### Task item
Show me every line in the listing that has the word "Screenshot".
START Data for analysis
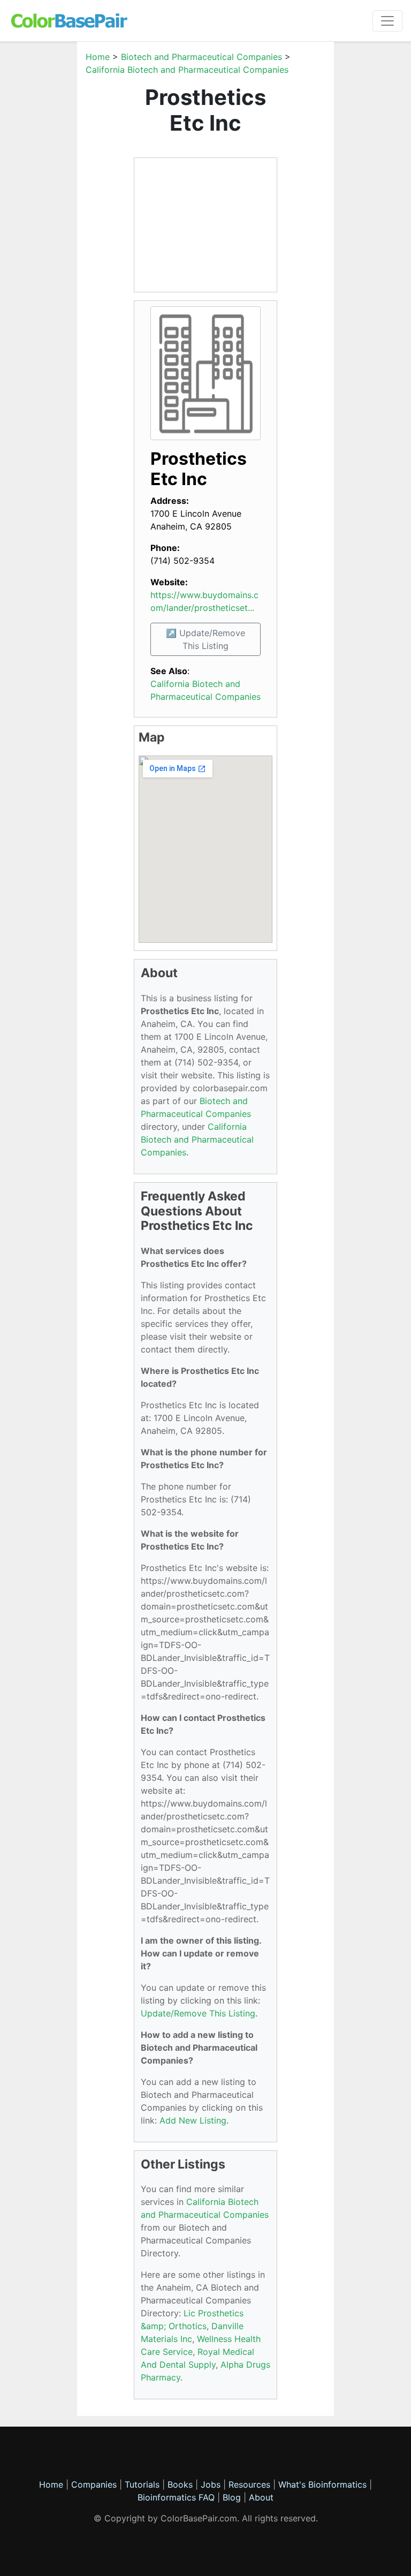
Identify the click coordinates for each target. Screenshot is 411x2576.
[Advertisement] (205, 224)
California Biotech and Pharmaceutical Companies (187, 69)
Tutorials (142, 2484)
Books (180, 2484)
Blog (232, 2497)
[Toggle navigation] (387, 21)
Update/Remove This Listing (198, 2013)
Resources (249, 2484)
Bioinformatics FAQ (177, 2497)
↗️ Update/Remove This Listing (205, 639)
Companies (94, 2484)
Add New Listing (192, 2120)
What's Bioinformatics (322, 2484)
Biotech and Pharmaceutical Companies (201, 56)
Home (98, 56)
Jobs (210, 2484)
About (261, 2497)
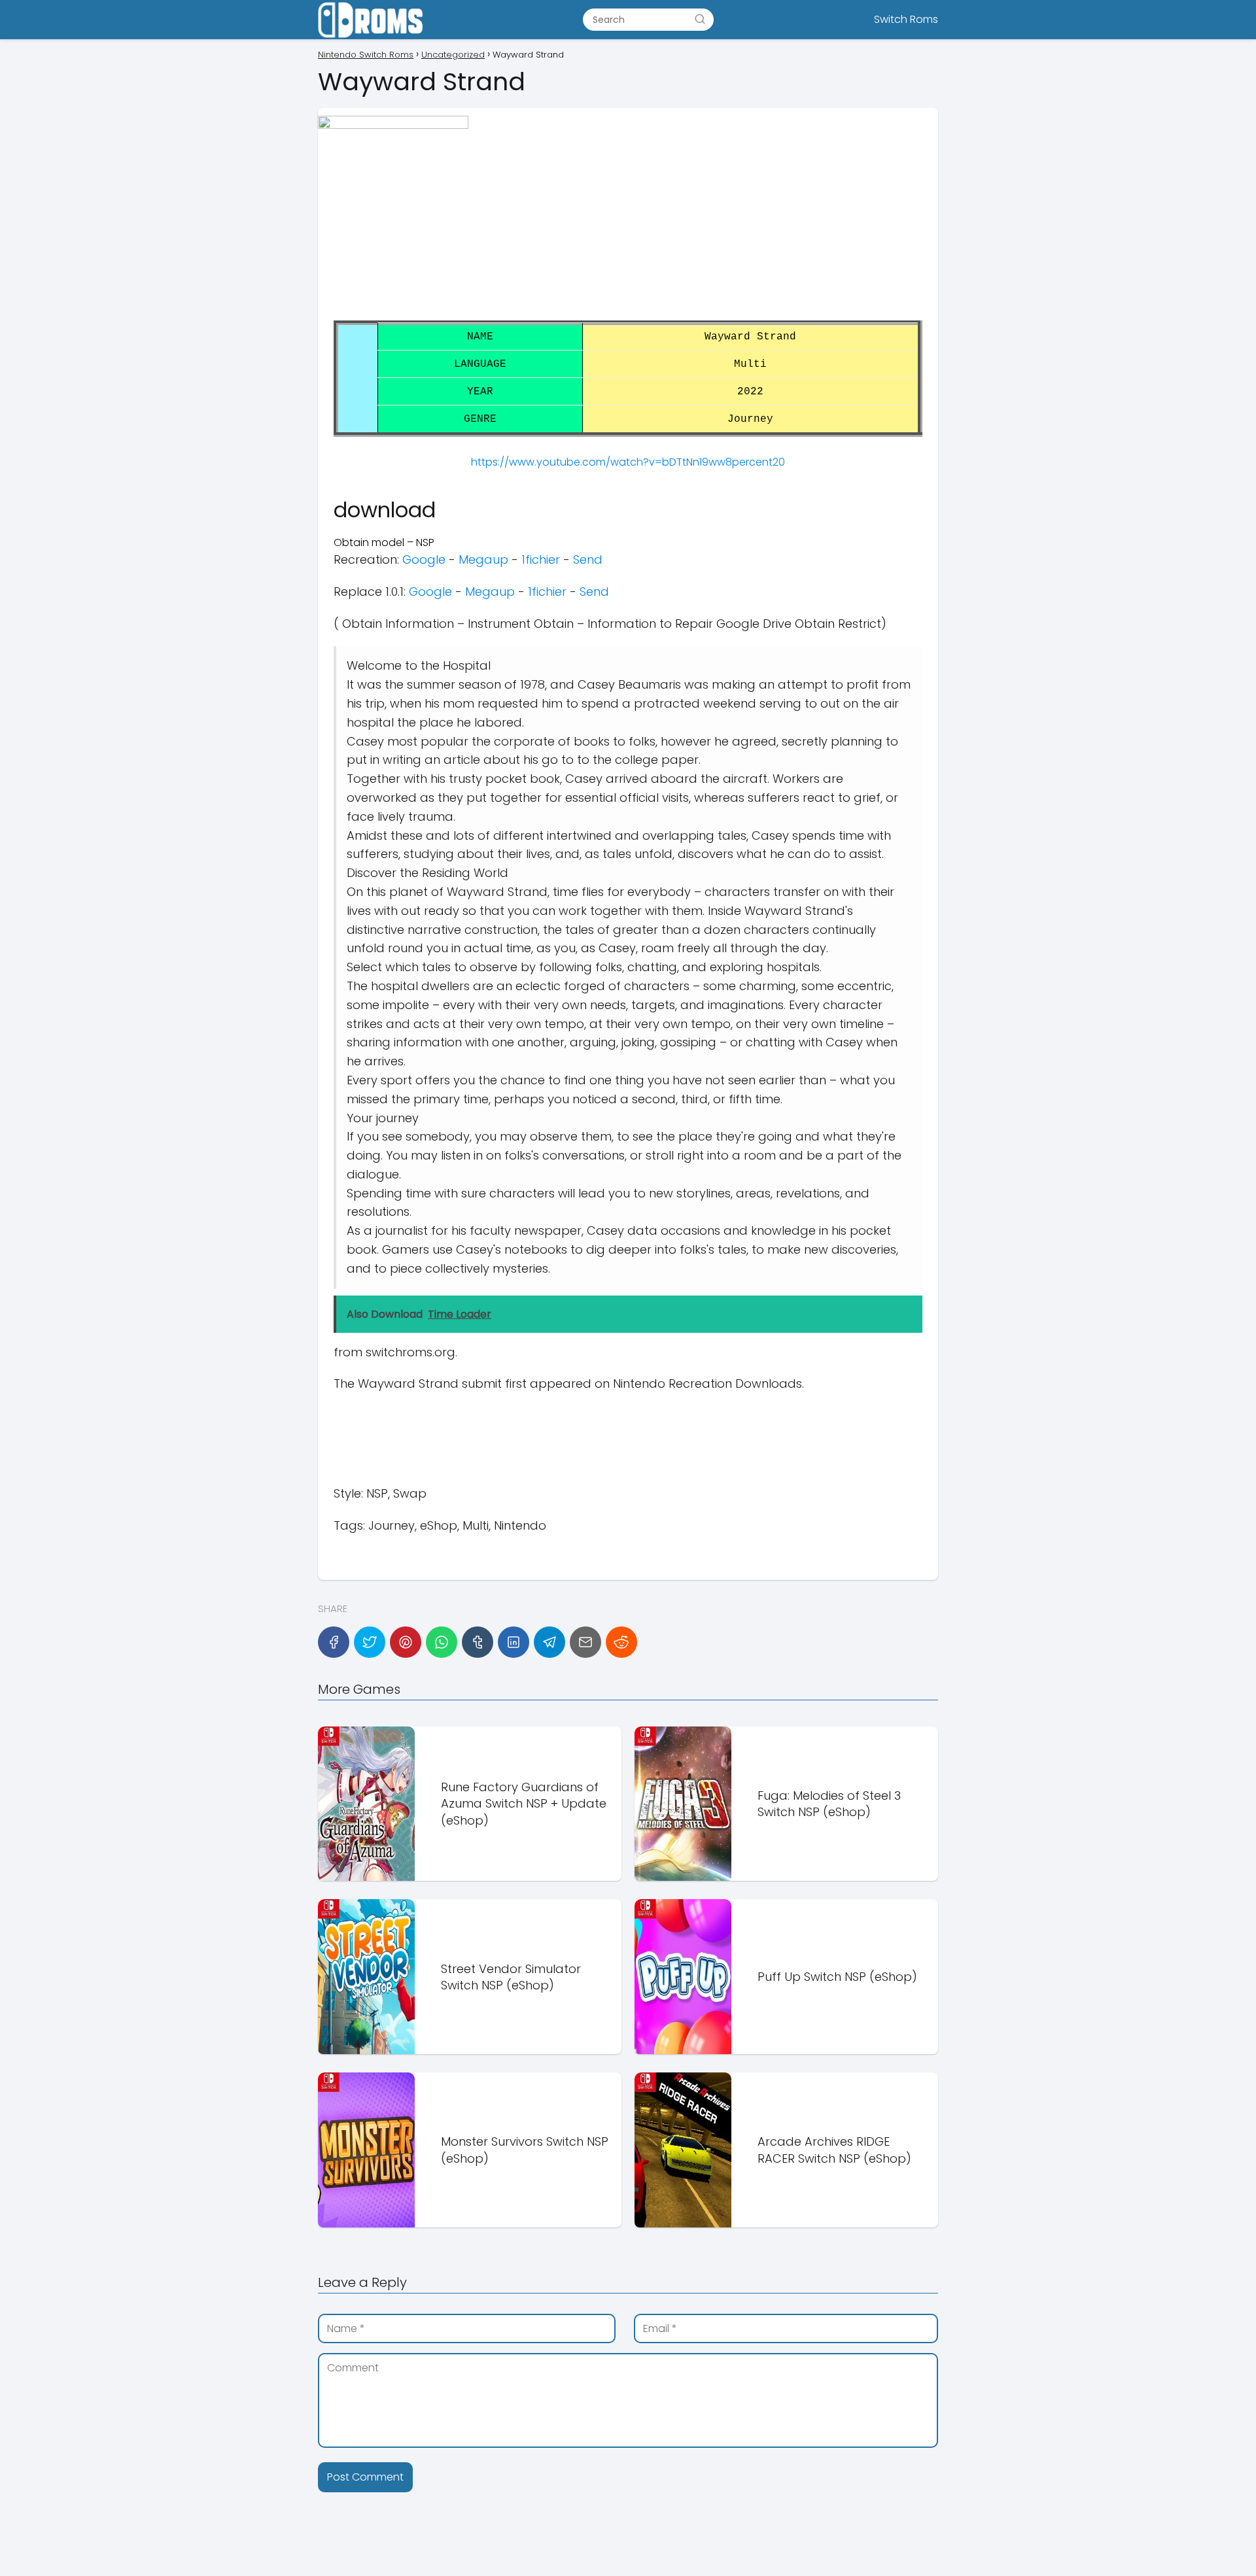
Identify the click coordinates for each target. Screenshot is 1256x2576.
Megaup (483, 559)
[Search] (700, 19)
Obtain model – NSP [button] (384, 542)
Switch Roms (906, 19)
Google (423, 559)
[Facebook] (333, 1642)
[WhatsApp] (441, 1642)
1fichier (540, 559)
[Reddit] (621, 1642)
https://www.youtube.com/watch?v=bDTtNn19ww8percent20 (628, 462)
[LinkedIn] (513, 1642)
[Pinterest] (405, 1642)
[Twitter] (369, 1642)
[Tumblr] (477, 1642)
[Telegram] (549, 1642)
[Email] (585, 1642)
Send (587, 559)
END Data for analysis
### Solved problem
Identify the click coordinates for each target. Screenshot is 411x2576.
Identify the click coordinates for each target. Screenshot is 1256x2576.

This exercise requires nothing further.